The collapse of communism in the Soviet Union and the rise of globalization paved the way for the Reagan/Thatcher vision of the new world order.
Globalization was airborne. Institutions like the World Bank, the International Monetary Fund and the World Trade Organization were restructured to support this new world design, which promised prosperity to all.
However, this promise was not realized. During the last 20 years, the world economy grew at an annual average rate of 2.9 percent, which was marginally better than the average of 2.7 percent during the preceding 20 years.
Globalization has also shifted the distribution and share of world growth. Twenty years ago, the G7 countries—United States, Japan, Germany, Britain, France, Italy and Canada—accounted for 58 percent of the world’s GDP. Today, the figure has fallen to 46 percent. The emerging economies of Brazil, Russia, India, China, South Korea, Singapore, Taiwan and Hong Kong are the main beneficiaries.
Their global output increased from 18 percent to 29 percent and their collective average annual growth rate was 5.5 percent compared to the global average of 2.9 percent. The increase was due mainly to China’s GDP which rose from 3.9 percent to 12.7 percent with annual growth of about eight percent. The others recorded a modest increase in GDP from 13.9 percent to 16.6 percent and average growth of 3.3 percent.

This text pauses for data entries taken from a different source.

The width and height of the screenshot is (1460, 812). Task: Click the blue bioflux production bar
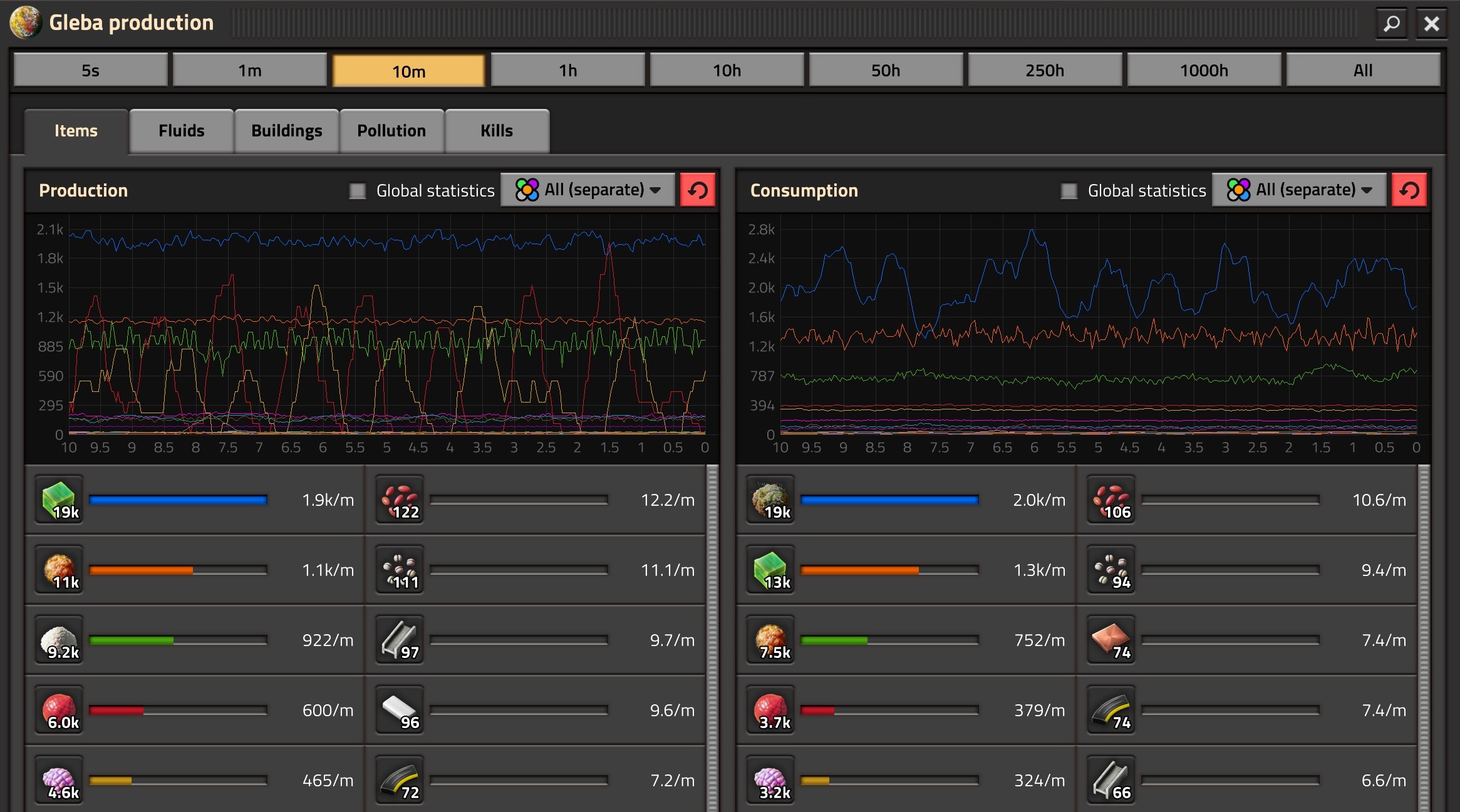coord(179,500)
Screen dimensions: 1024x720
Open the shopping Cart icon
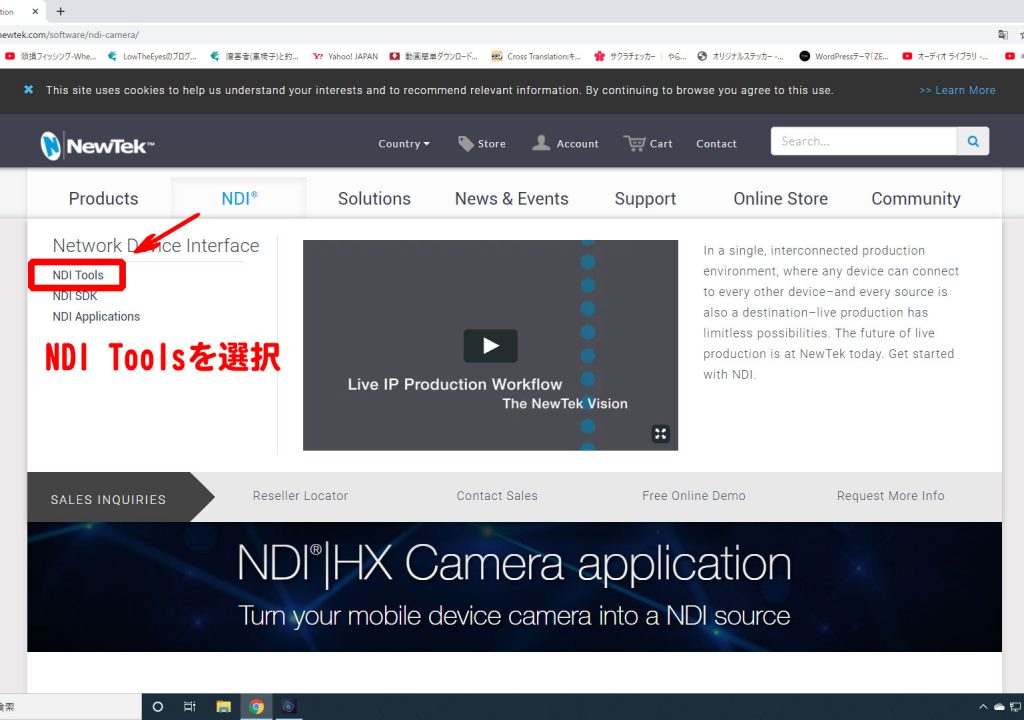pos(634,143)
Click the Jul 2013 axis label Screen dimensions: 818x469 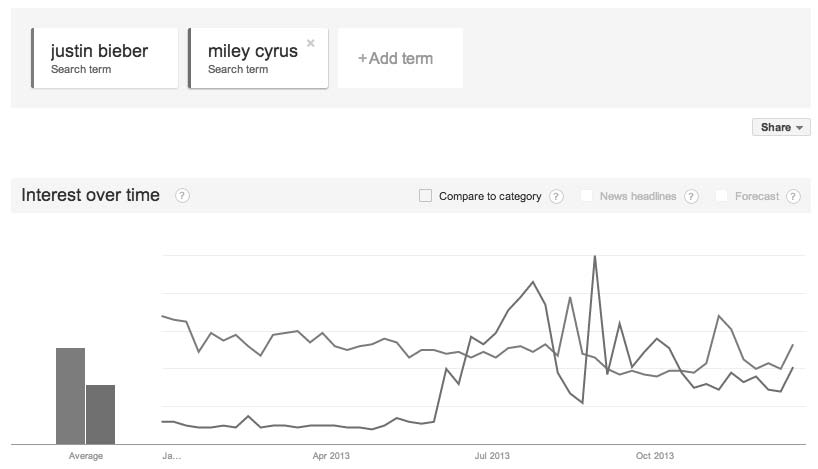492,455
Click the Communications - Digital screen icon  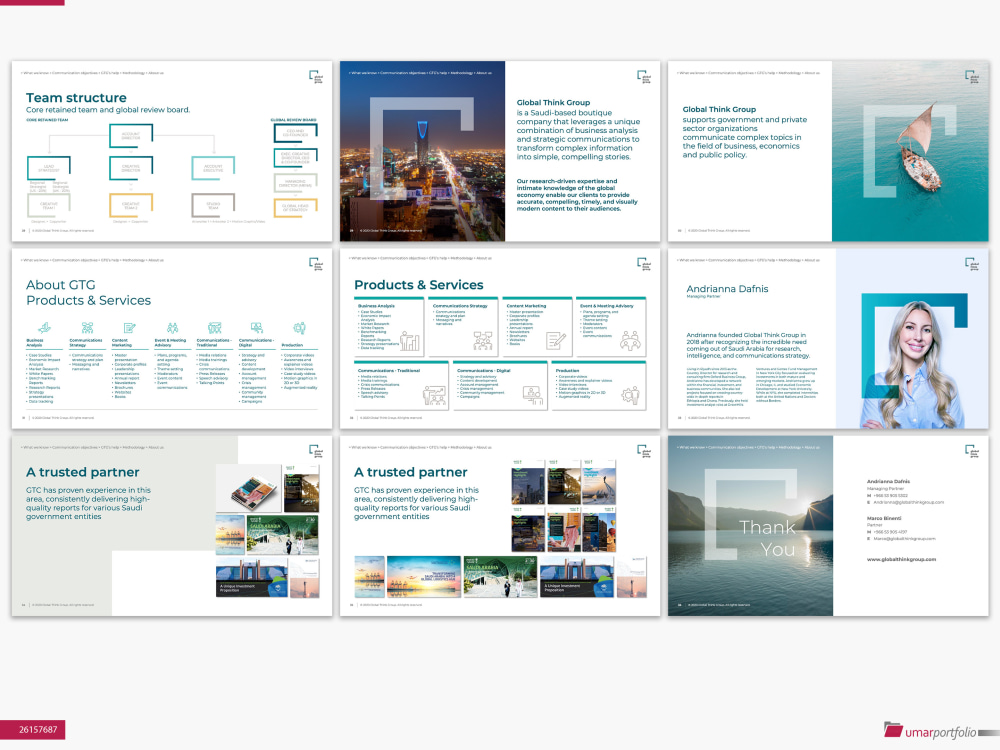(x=256, y=327)
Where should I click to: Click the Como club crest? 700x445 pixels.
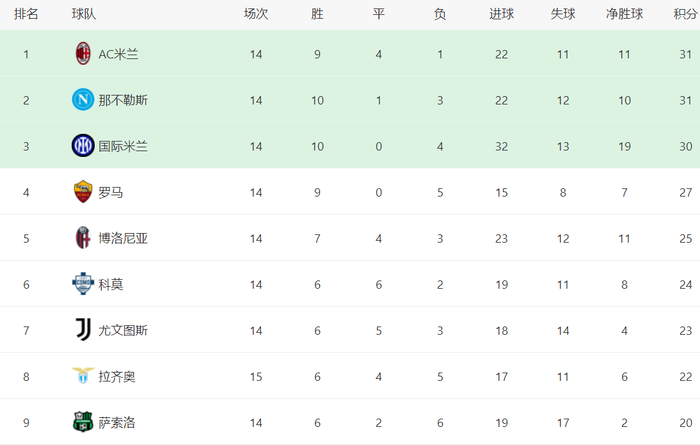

However, the developing countries have not fared well. Africa, with 54 countries and a population of more than one billion people saw its GDP rose from 1.6 percent to 2.2 percent. Latin America’s GDP declined from 8.1 percent to 7.5 percent and the Caribbean countries GDP reduced from 0.095 percent to 0.081 percent. Jamaica’s decline was even steeper from 0.027 percent to 0.017 percent. This is only part of the globalization story.
The much anticipated robust growth in world trade has not materialized. World Bank data indicate that the average annual growth in the trade of goods and services over the last 20 years, adjusted for inflation, was 4.7 percent compared with 5.5 percent for the preceding 20 years.
Shared prosperity which was the main selling point for globalization has not panned out. Inequality among and within countries has worsened.
According to the IMF, more than half of the countries of the world have seen increased income inequality, with it being most acute in Latin America, Africa and the Caribbean. Country data on income distribution is imprecise, but the data available suggest that 30 percent of the world’s population control 97 percent of its aggregate wealth.
This did not begin with globalization, but has been exacerbated by it.
The lack of measurable positive results from globalization and the growing economic disparities among countries have revealed some of the flaws of globalization that should be fixed to prevent countries to return to a jungle where interdependence is discarded and the strong survive at the expense of the weak.
While globalization is not inherently bad for the Caribbean, it is not working the way it was promised to work for the region. Its biggest dilemma is the growing suspicion that it is an elite project that primarily benefits the rich countries.
The Caribbean may not be front and centre of globalization, but instead of being a bystander, it should work steadfastly to establish a macroeconomic framework to become a bigger player in the global economy.